When was the last time you had a truly classic racist cab driver? Mine was a few years ago, coming out of Victoria Station. On the drive to my home in Camden, Classic Racist Cab Driver had a go at all the normal targets. I sat in the back, wearily trying to screen it out, as you do. The trouble kicked in when he ran out of obvious people to be bigoted about. In desperation, he moved on to Belgians, and then on to scorning ‘anyone who takes trains’ (forgetting, or perhaps recalling, that he’d picked me up at Victoria Station).
Sometimes I wonder if he is still out there, cruising down Park Lane frothing about Kazakhs or people who eat biscuits, but if he is I have bad news for him. His days are numbered. Because some startling data has emerged from an analysis of San Francisco transport services. It shows that people are not just happy to take driverless cabs (which are run by Waymo in San Fran) – they will actually pay 50 per cent more and wait considerably longer for a driverless cab, in preference to a cab with a human at the wheel. Far from being petrified of it ploughing into the Pacific, people will wait for the weird and expensive droid-car.
Several explanations have been advanced for this. Perhaps these cars have novelty value, or tend to be nicer vehicles – but these cars have now been around a while (millions of journeys have been taken) and you can get nice Ubers (e.g. Uber Luxe) if you want. So we must look for different explanations.
Firstly, driverless cars are safer. Not only are they more sensible and cautious on the road – there is no chance of the driver being drunk, looking at his phone, arguing with a cyclist, or indeed assaulting or abusing you, the passenger.
Then there’s the privacy, which is also a major motivation. With no one else in the car, you can change your clothes, crepitate loudly, get it on with your sexy co-passenger, vape magic mushrooms, or lie back drooling and drunk. No one is going to judge you. The robot picks you up and drops you off. No human interaction takes place.
Here, I think, is a significant, wider lesson. The speedy advance of technology, from AI to robotics, is amplifying a tendency which was already evident. I’m talking about the Great Introspection. The way humans are antisocially avoiding human interaction wherever and whenever possible. This trend was identified as long ago as 2000, when the political scientist Robert Putnam published Bowling Alone, which was all about the atomisation of Americans.
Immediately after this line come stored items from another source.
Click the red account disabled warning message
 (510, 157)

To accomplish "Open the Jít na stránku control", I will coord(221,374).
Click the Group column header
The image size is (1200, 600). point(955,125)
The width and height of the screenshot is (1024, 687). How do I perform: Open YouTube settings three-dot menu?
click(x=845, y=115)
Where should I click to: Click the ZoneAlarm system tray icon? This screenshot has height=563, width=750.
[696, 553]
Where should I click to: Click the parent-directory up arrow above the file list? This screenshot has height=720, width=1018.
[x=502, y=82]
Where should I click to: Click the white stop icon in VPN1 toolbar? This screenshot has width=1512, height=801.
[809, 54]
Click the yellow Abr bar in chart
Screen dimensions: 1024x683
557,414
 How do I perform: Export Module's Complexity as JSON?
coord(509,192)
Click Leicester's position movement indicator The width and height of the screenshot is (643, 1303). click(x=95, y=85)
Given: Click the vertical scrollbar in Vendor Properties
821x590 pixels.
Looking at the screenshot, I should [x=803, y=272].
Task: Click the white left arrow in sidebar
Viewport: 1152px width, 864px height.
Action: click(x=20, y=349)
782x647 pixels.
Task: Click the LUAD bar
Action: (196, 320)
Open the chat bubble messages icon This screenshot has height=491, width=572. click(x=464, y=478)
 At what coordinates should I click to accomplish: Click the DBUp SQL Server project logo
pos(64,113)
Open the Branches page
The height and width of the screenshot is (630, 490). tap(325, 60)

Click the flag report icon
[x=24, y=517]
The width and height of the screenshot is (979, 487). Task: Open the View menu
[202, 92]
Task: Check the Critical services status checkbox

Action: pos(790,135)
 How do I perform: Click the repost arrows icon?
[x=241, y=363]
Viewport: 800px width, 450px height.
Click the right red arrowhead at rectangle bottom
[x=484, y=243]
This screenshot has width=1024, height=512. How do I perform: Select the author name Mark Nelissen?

Since then, the solitude has intensified. Here are a few examples: recent research reveals that 22 per cent of Brits say their social circle has become smaller in the last three years. Nearly half of all Britons now socialise with family and friends just once a month – or even less frequently. The proportion of adults volunteering for a group or organisation at least once a month has fallen from 27 per cent in 2013 to just 16 per cent last year. Corroborating this, a 2025 survey found that one in ten British adults (11 per cent of men and 10 per cent of women) reports having no close friends whatsoever.
Ditto America. In the United States the percentage of adults who say they have no close friends has quadrupled from 3 per cent in 1990 to 12 per cent in 2021. Conversely, the share of those with a large social circle of ten or more close friends has collapsed, falling from 33 per cent to just 13 per cent over the same period. And a third of men under 25 admit having no sex in the past year, which is not a recipe for overall social harmony.
The Triumph of the Shy is not restricted to the Anglosphere. France, Switzerland and the Netherlands show similar trends. South Korea is particularly bad – so bad the government actively aims for urban design that will be ‘less lonesome’. Japan has a special name for men who stay pathologically alone in their apartments: hikikomori. Unsurprisingly, East Asia is leading the way in childlessness, with the West not far behind.
Why is this happening? Clearly the march of technology, from the attention-sapping vortex that is the smartphone to the advent of friendly, sexy, non-judgy chatbots, is accelerating the process. But as Putnam’s 2000 book showed, this asocial evolution began long before we’d even heard of the iPhone or ChatGPT. And recall that as far back as 1944 Sartre said ‘l’enfer c’est les autres’ – and he wasn’t just talking about Luton.
Perhaps there is a deep streak of misanthropy in human nature, and the idea that we are necessarily social animals is a polite fiction. For all our good intentions to go out and meet people, ultimately we may prefer to be alone, perhaps with a consoling machine in our pocket. The Triumph of the Shy was inevitable, and my racist cab driver, in hating basically everyone, was just a brave if unhinged pioneer who never got tips.